Service duration: 50 minutes.
I have a PostgreSQL query that successfully returns a list of unavailable (already booked) appointments for a specific worker.
Example of booked appointments from the DB: [05/03-10:00, 05/03-10:50, 05/03-12:00]
Expected Output: I need to return the available slots based on the business hours and the gaps between those booked appointments: [05/03-08:00, 05/03-08:50, 05/03-12:50...]
My Current Approach (and Problem): Right now, my logic tries to iterate through the booked appointments and calculate the available gaps between them.
However, this is turning into a "Frankenstein" of edge cases. For example:
Empty lists: If a day has no appointments, I have to write separate logic to fill the whole day.

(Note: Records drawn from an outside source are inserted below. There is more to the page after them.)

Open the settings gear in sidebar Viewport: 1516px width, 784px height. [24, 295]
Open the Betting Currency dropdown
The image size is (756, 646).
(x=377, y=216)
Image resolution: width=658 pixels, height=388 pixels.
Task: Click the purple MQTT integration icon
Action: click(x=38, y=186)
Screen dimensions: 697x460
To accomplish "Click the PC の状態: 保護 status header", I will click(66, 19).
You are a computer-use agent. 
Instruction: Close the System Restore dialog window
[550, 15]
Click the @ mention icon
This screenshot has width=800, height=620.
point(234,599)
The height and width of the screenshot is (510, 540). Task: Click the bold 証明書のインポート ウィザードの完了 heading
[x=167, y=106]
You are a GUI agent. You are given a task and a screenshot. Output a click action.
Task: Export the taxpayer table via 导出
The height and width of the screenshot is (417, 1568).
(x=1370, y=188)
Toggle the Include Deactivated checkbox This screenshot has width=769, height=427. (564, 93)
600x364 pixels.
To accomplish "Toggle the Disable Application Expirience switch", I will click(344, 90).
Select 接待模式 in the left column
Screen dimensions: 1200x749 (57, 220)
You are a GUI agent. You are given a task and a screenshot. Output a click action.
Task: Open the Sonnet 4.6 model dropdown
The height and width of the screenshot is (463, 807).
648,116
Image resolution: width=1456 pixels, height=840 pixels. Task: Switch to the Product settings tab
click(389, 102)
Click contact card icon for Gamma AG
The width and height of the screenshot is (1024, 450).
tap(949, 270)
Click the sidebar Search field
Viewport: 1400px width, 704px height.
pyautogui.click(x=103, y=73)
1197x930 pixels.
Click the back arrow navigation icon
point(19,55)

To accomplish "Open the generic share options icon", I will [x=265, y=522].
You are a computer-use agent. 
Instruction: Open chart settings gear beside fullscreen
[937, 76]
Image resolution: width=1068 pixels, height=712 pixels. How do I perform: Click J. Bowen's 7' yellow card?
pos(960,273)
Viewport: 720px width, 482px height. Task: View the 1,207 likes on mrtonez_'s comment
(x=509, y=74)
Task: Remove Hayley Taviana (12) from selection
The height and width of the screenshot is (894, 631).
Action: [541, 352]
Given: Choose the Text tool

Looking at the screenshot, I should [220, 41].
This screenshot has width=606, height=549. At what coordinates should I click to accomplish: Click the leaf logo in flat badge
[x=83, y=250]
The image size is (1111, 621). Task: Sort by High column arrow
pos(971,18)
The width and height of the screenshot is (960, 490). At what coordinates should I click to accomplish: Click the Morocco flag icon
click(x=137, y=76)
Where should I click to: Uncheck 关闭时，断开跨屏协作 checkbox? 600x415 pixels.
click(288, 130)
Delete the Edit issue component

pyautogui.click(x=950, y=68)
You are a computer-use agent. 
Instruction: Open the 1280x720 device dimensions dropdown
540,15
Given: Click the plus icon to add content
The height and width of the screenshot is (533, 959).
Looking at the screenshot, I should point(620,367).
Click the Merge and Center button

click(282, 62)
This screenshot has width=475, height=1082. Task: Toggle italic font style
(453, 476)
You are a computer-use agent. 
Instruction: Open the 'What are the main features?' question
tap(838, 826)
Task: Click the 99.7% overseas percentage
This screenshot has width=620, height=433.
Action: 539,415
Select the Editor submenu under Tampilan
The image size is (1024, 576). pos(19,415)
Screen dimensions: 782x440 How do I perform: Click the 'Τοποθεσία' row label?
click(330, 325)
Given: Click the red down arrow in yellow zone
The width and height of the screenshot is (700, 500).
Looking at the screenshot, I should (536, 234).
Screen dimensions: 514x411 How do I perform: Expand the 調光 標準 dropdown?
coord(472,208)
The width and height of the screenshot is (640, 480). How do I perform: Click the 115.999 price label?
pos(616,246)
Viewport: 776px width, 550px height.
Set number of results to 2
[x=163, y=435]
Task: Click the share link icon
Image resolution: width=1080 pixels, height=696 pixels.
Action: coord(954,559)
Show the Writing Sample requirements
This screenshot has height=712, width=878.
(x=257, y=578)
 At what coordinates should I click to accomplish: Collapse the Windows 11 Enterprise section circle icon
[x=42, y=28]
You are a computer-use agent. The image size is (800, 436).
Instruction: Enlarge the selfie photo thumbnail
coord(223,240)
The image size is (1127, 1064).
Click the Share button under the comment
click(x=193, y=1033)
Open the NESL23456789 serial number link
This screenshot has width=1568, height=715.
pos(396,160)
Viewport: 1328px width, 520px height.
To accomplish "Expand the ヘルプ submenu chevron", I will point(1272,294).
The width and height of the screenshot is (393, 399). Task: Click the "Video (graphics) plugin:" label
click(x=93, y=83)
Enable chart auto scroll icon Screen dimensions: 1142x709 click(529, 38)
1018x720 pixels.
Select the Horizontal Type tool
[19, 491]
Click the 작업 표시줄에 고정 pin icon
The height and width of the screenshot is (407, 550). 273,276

Spaced days: If the user searches for a whole week, and the DB only returns appointments for Monday and Thursday, my loop struggles to seamlessly fill in the completely open days in between (Tuesday and Wednesday) because it's only looking at arr[i] and arr[i+1].
My Question: Calculating availability by finding gaps between existing records feels incredibly brittle. Is there a standard algorithm or design pattern for interval scheduling that handles these edge cases (like empty days and overlapping durations) more cleanly?